The book introduces us to a family, who, despite the father’s disciplinarian tendencies, has a last child, Sandra, who, in her prime, becomes the black sheep of the family when she gets initiated into the Red Bra cult in her university. Throwing caution to the winds, she becomes a lesbian, alcoholic, and embraced bad vice. Her reckless living has an adverse effect on her academic performance, which jolts her back to her senses for sometime. When she decides to renounce association with the evil sect it turns out the way she doesn’t expect and her life is almost cut short.
The plot thickens from this point, but it isn’t anything different from the usual. It feels too much like something out of the old Nollywood scripts that can be predicted and so correctly from the beginning to the end. To have endeavoured to engage in such literariness, the author, though, deserves some credit. While the story isn’t actually breathtaking, it points at the anomalies in a war-ravaged country, the burdens of a single parent, peer pressure and its attendant effects.
Readers are treated to a detailed account of the Biafran war beginning from the counter coup of 1966 to the assassination of Major-General Aguiyi Ironsi.
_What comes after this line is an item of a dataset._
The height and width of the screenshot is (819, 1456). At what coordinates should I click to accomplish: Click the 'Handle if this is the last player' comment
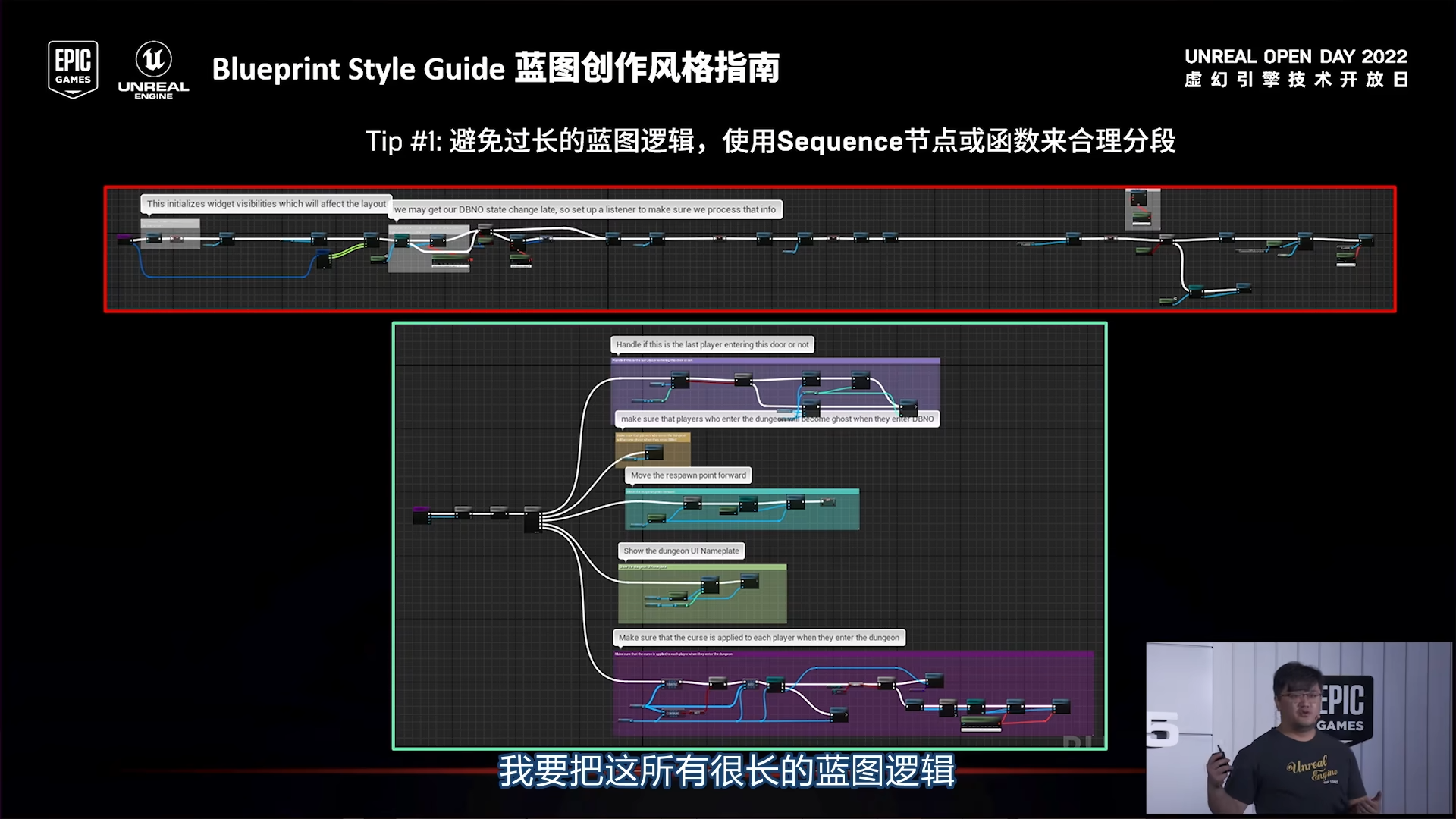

Determined to jog the reader’s memory and keep the up to date, Asiegbu goes on with history and finally kills it with the lieutenant-Colonel Odumegwu Ojukwu’s speech termed Ahiara Declaration.
Thoughts then move to Chief Daniels’s second son who is featured to probably cue in other characters. As soon as the heroine – Sandra is successfully brought into the picture fully (Leonard) fades out for the most part leaving the story to revolve around her. Along the way, there are scenarios that aren’t totally necessary like Joseph and Leonard’s quarrel, Leonard getting inaebriated and being rescued by his father’s friend.
By the time Sandra realises she in too deep, she plots for freedom. Narrowly, she misses getting lynched by other members of the deadly female sect. Fortunately, she graduates with a second-class lower division and manages to secure a job.
The publication is marred by series of abrupt stops and pagination errors. On page 66, there is an incomplete sentence trying to describe Leonard’s actions when he is jolted back to life from his terrifying dream. The pagination discord is noticeable from page 58 after which the next page is numbered 75. A repeat occurs on other pages, which means the reader has to go back and forth trying to fit the pieces of the story back together.
As expected, Sandra‘s life takes a slide when Nduka, the man she loves dumps her just after a mad woman give her a chase down the road. Actions that ripple through afterwards and the reasons behind it are left to the reader’s imagination.
Juvenile delinquency and youthful exuberance in this book are explored in layers of unrelenting shortcomings, vengeful thirst and blinding passion. For instance:
The lights glimmered. The ceiling fans whirred speedily.
The young people were dancing and having fun. Sandra saw a lady Smoking a cigarette and her eyes widened in surprise.
“Is that lady smoking? She asked Chioma.
“It is not strange, Chioma responded. Don’t look so surprised. I smoke cigarettes sometimes. I will teach you hoe to smoke.” (p. 73).
This isn’t too difficult for anyone to relate with who has seen a lot of Nigerian scripts acted out. At the beginning, there is a meeting and, at the end, there is a bigger meeting; but it is not certain if the reader’s desire to read through this story will be met.